Within the material below, transcribe exactly the lines from the one holding "Wandbilder nach Motiv (266, 88)" through the one holding "Melden Sie sich (29, 2244)", keeping both ends and skipping the rest.

*** Begin section ***

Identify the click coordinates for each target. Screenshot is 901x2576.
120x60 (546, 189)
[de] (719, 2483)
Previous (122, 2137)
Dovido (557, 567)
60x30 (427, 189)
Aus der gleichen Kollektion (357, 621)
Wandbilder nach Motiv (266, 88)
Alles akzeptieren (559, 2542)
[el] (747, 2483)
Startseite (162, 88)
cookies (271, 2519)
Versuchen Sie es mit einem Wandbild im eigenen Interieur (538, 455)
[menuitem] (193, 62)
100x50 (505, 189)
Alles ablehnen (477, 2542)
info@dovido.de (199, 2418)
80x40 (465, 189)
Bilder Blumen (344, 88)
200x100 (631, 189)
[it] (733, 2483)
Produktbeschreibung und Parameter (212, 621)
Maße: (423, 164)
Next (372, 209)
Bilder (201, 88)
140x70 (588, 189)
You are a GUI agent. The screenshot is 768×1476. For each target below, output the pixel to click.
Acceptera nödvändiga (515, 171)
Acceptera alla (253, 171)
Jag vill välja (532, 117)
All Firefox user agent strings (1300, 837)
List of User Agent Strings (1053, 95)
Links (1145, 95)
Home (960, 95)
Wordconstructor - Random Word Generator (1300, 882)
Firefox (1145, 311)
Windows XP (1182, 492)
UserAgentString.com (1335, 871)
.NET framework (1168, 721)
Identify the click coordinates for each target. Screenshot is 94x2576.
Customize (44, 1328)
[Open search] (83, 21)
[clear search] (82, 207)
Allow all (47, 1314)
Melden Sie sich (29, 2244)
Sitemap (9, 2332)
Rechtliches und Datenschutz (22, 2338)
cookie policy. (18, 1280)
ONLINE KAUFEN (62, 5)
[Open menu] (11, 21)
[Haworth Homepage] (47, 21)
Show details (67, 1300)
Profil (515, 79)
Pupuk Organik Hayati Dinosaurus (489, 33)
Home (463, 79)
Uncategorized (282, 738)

*** End section ***

Exercise output
Wandbilder nach Motiv (266, 88)
Alles akzeptieren (559, 2542)
[el] (747, 2483)
Startseite (162, 88)
cookies (271, 2519)
Versuchen Sie es mit einem Wandbild im eigenen Interieur (538, 455)
[menuitem] (193, 62)
100x50 (505, 189)
Alles ablehnen (477, 2542)
info@dovido.de (199, 2418)
80x40 (465, 189)
Bilder Blumen (344, 88)
200x100 (631, 189)
[it] (733, 2483)
Produktbeschreibung und Parameter (212, 621)
Maße: (423, 164)
Next (372, 209)
Bilder (201, 88)
140x70 (588, 189)
You are a GUI agent. The screenshot is 768×1476. For each target below, output the pixel to click.
Acceptera nödvändiga (515, 171)
Acceptera alla (253, 171)
Jag vill välja (532, 117)
All Firefox user agent strings (1300, 837)
List of User Agent Strings (1053, 95)
Links (1145, 95)
Home (960, 95)
Wordconstructor - Random Word Generator (1300, 882)
Firefox (1145, 311)
Windows XP (1182, 492)
UserAgentString.com (1335, 871)
.NET framework (1168, 721)
Identify the click coordinates for each target. Screenshot is 94x2576.
Customize (44, 1328)
[Open search] (83, 21)
[clear search] (82, 207)
Allow all (47, 1314)
Melden Sie sich (29, 2244)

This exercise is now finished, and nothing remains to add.